Since then, Durham has largely been quiet, and it remains unknown what exactly he is looking at. His investigation has garnered one guilty plea so far, from former FBI attorney Kevin Clinesmith, who admitted to making a false statement when he altered an email used in a request for a warrant against former Trump campaign adviser Carter Page. It’s not known whether Durham is pursuing other criminal matters. Barr himself has traveled internationally to enlist the support of foreign officials in Durham’s investigation, including to the U.K. and Italy.

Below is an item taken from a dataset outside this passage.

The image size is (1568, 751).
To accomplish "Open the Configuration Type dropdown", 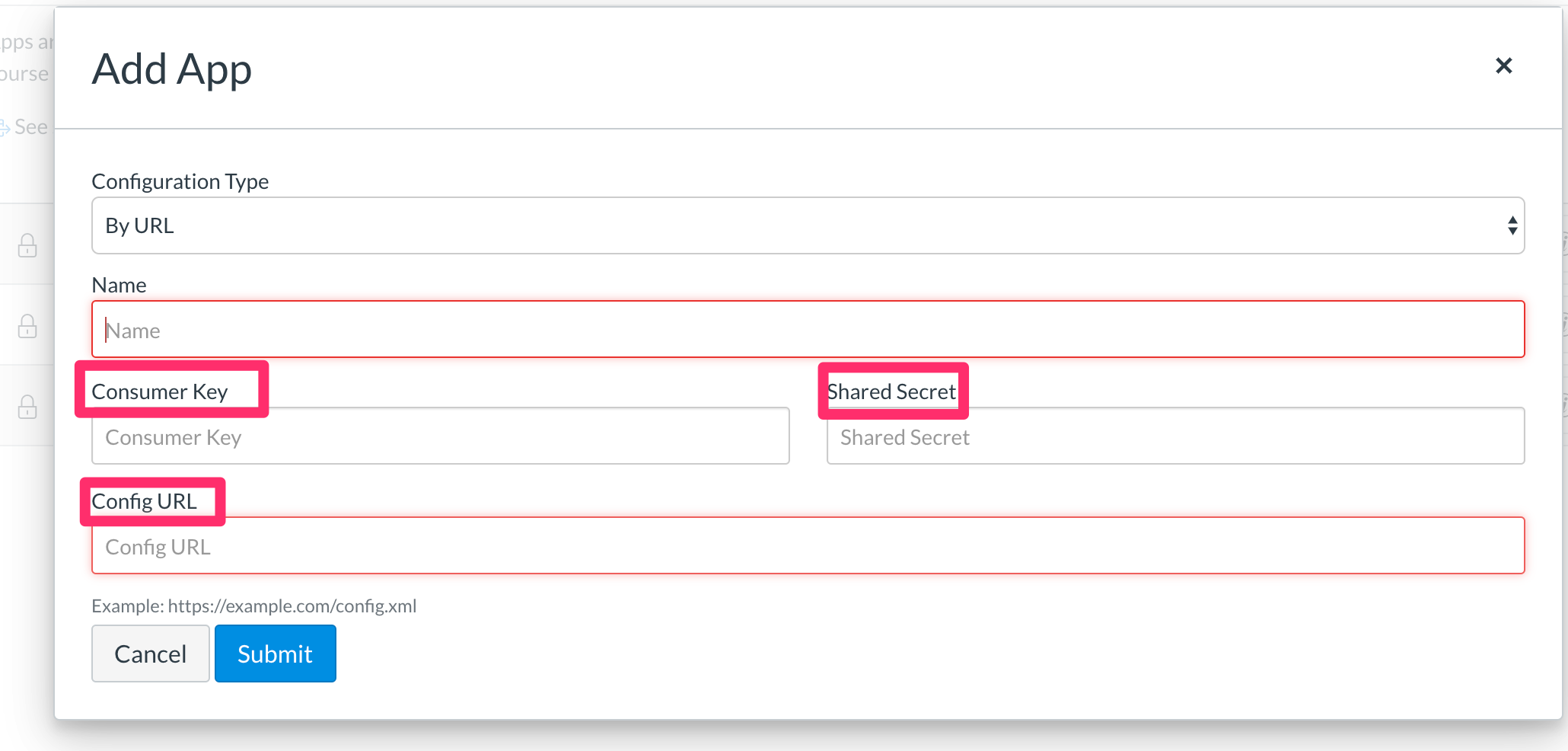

In theory, some norms control whether and how Durham’s findings would become public. If Durham does not have any other criminal indictments resulting from his work, typically the Justice Department would refrain from making such information public. The Department tends not to release information about what it has found about someone if that person isn’t going to be criminally charged. (This was the norm Comey broke in his public statements about Clinton’s email investigation in 2016.) On the other hand, if people are charged as a result of Durham’s work, the Justice Department has an unwritten “60-day rule” that urges caution on taking major action in any politically significant cases within a window of time before an election if it could affect the results.

But in practice, it’s up to Barr how much deference to give to these traditions. “Other than those soft norms, he basically can do what he wants,” says Jack Goldsmith, professor at Harvard Law School who served in the Justice Department’s Office of Legal Counsel (OLC) under President George W. Bush. Unlike Robert Mueller, whose investigation was governed by the special counsel regulations, Durham has no formal roadmap to follow for how he needs to present his findings. Barr “has enormous discretion,” says Goldsmith. “There are no express Justice Department rules governing this.”

The findings are set to drop at a moment of particular concern about politics influencing the course of justice in America. Democrats allege Barr has turned DOJ into a political arm of the White House. They point to Barr’s handling of the rollout of the Mueller report, his interventions in politically-charged prosecutions of Trump allies, and even his appointment of Durham, among numerous other actions. Barr himself gave a speech recently extolling the virtue of political appointees holding influence over DOJ career prosecutors as a mechanism for accountability.

Former Justice Department officials and former federal prosecutors say Barr will almost certainly be briefed on the findings once Durham finishes his work, and then Barr will decide whether to make any of those findings public when to do so, and in what form. “It would be very surprising if on a high-profile matter like this, that the Attorney General wasn’t at least briefed before the investigation was closed,” says John Bies, who worked in OLC under President Barack Obama and is now chief counsel at American Oversight. Barr has said he expects there will be some form of “public disclosure” of Durham’s work, and said in congressional testimony this summer he would not necessarily wait until after the election to make some of Durham’s findings public.